WORK INSTRUCTIONS
Transcribe nothing except the lines below that run from the one with "Instruction: Open the saved filters combo box" to the one with "Select Songbird FAssets option", ends included, and do not copy any picture.

START DATA LISTING

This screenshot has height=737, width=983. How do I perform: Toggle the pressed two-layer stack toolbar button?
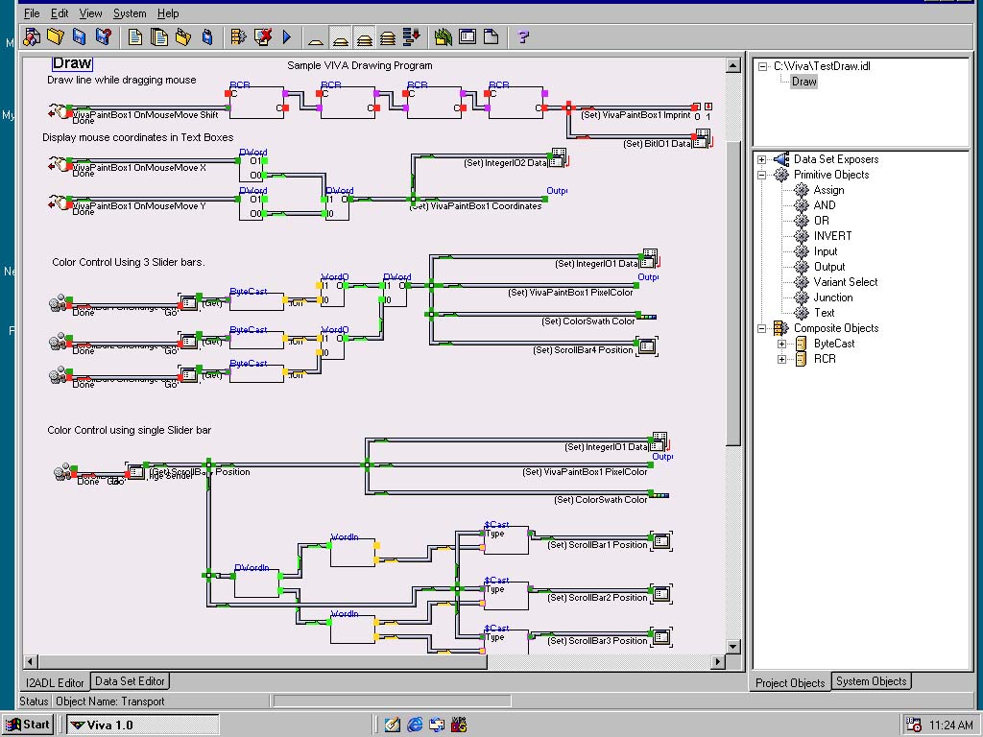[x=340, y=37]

END DATA LISTING
START DATA LISTING

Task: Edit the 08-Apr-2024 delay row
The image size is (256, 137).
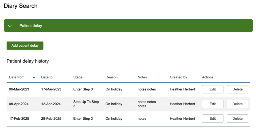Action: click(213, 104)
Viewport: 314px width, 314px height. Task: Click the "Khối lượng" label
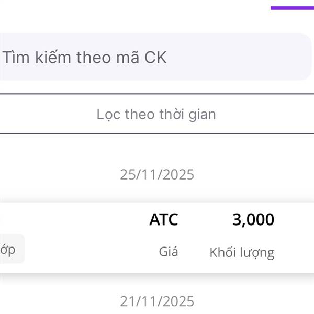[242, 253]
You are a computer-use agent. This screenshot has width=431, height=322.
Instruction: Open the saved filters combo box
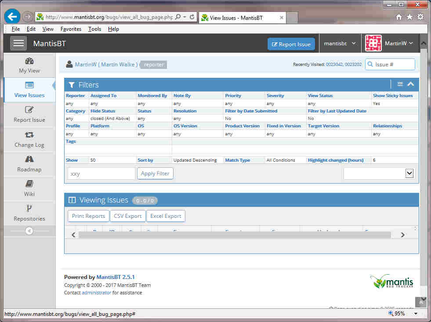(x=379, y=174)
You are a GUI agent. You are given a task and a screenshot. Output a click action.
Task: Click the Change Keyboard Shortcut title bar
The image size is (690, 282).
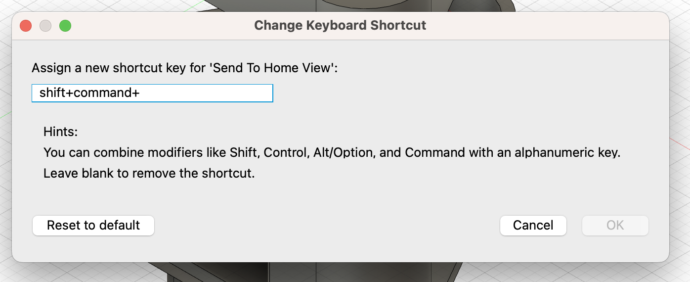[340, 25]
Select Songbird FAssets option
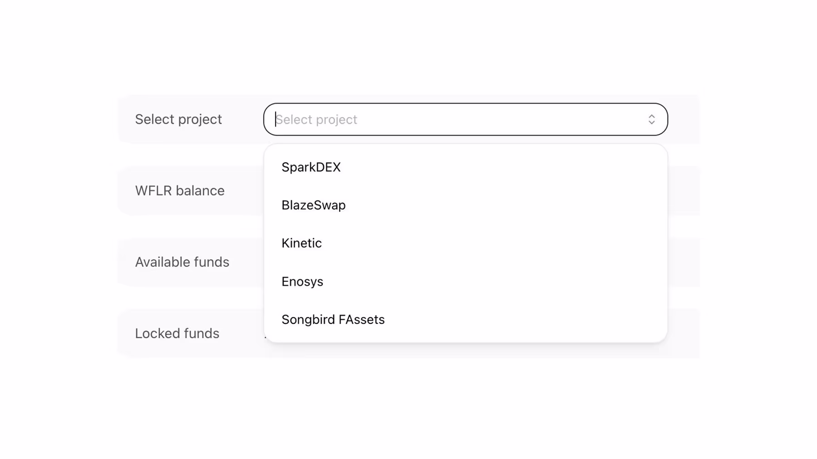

END DATA LISTING

EXERCISE ANSWER
Instruction: Open the saved filters combo box
(x=379, y=174)
You are a GUI agent. You are given a task and a screenshot. Output a click action.
Task: Click the Change Keyboard Shortcut title bar
The image size is (690, 282).
[340, 25]
Select Songbird FAssets option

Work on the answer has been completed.